Le succès de la trilogie Cinquante nuances de Grey – dont les trois volumes se sont classés dans les cinq meilleures ventes de 2013, selon l'institut GfK – prouve que les romans érotiques destinés aux femmes sont un créneau éditorial porteur. Y compris en numérique : sur 4 millions de volumes vendus, 200 000 l'ont été en fichiers.

Les éditions Harlequin France l'ont bien compris. Elles revendiquent un million d'e-books vendus en 2013. Pour ce spécialiste de la littérature sentimentale, le numérique se monte désormais à 14% du chiffre d'affaires, contre 5% seulement pour la littérature générale (selon GfK).

Pour étendre le domaine de la tentation et conquérir le marché du smartphone, la maison a développé une production plus épicée,  via de nouvelles applications. Par exemple, des nouvelles érotiques, comme Les défis d'Angie de Gilles Milo-Vancéri, qui décline des défis lancés par un homme à sa femme (et l'inverse).

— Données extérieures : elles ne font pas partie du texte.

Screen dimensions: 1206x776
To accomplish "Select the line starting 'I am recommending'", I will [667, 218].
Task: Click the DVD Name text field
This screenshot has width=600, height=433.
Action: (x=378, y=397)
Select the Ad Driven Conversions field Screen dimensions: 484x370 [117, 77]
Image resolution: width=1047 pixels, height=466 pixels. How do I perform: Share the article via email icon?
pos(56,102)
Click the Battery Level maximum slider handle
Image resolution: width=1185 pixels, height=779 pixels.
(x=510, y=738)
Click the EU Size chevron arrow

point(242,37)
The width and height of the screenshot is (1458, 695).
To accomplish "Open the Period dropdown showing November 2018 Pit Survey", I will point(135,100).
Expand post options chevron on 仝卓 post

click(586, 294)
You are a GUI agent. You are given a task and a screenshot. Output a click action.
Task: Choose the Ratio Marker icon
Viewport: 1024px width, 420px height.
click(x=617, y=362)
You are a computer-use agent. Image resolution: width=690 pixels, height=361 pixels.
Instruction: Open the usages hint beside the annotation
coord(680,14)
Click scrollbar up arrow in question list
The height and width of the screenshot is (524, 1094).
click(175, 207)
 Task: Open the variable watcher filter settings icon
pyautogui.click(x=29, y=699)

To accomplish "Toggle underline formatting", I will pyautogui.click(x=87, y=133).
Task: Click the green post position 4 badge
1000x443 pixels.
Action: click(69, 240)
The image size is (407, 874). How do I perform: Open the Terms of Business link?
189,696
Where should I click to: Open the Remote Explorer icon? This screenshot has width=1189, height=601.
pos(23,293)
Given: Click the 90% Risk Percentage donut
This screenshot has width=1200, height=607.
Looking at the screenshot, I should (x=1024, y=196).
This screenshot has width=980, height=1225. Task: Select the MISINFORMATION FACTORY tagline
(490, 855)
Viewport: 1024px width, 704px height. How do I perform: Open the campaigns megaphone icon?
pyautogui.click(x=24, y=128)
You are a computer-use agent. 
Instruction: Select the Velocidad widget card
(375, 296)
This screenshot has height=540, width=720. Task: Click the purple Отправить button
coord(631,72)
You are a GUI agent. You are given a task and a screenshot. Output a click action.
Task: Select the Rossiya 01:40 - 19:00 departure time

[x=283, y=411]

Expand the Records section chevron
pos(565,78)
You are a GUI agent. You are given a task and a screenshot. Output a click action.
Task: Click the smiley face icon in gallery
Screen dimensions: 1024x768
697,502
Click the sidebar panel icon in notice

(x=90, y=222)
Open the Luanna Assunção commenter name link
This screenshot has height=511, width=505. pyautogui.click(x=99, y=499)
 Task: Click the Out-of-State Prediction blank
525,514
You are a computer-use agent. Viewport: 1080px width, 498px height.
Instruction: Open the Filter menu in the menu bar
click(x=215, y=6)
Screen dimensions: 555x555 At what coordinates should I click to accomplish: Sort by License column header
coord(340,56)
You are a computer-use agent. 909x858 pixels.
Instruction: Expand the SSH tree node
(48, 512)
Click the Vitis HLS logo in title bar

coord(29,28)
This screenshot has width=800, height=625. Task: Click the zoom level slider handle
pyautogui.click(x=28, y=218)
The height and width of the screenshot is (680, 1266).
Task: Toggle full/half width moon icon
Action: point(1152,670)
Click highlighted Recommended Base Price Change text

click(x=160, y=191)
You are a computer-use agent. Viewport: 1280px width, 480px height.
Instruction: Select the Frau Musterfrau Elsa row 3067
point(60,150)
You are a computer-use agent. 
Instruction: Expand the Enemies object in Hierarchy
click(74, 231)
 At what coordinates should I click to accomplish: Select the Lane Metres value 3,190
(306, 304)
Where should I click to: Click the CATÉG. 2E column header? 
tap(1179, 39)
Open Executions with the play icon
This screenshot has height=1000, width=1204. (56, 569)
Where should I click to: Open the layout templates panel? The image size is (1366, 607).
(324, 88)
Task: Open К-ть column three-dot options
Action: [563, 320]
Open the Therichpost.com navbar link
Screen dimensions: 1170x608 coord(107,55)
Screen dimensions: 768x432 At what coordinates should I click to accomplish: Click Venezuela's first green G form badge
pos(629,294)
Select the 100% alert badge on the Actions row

Quatorze textes d'une dizaine de pages, le temps d'oublier son quart d'heure d'attente chez le dentiste, vendus 49 centimes chacun.

La lectrice-type du livre numérique sentimental ou érotique ? Antoine Duquesne, le directeur marketing et numérique, parle d'"une femme comme les autres, aux mêmes critères sociaux-démographiques", mais qui lit deux fois plus que les autres. Accro, elle aime poursuivre sa série ou retrouver d'un clic le début d'une saga, immédiatement, pour assouvir son envie."C'est le même phénomène que les séries télé addictives. Grâce au numérique,  le support se confond avec la librairie", poursuit Antoine Duquesne. L'addiction dope aussi d'autres secteurs de la littérature de genre, notamment la fantasy.

Les radins

Selon l'enquête Ipsos-Livres Hebdo sur les pratiques de lecture, seuls 9% des lecteurs avouant lire moins qu'auparavant expliquent cette désaffection par le prix, trop élevé selon eux, du livre.

En revanche, les lecteurs du numérique semblent très sensibles aux bibliothèques gratuites (légales ou illégales) à portée de souris ou d'applis. Sensibles, aussi, au pourcentage de rabais accordé en version numérique.

Faut-il s'en réjouir ou le déplorer ? L'écran semble davantage favoriser la lecture gratuite ou peu chère qu'en capacité de doper la lecture ou de maintenir des revenus substantiels aux éditeurs traditionnels.

D'autant que les nouveaux entrants sur le marché de l'édition numérique entendent bien bousculer le jeu. Une étude du MOTif, qui sera dévoilée au Salon du livre, reviendra d'ailleurs sur ces "éditeurs nativement numériques" à l'offre souvent bon marché. L'enquête est malicieusement intitulée... "50 nuances de numérique".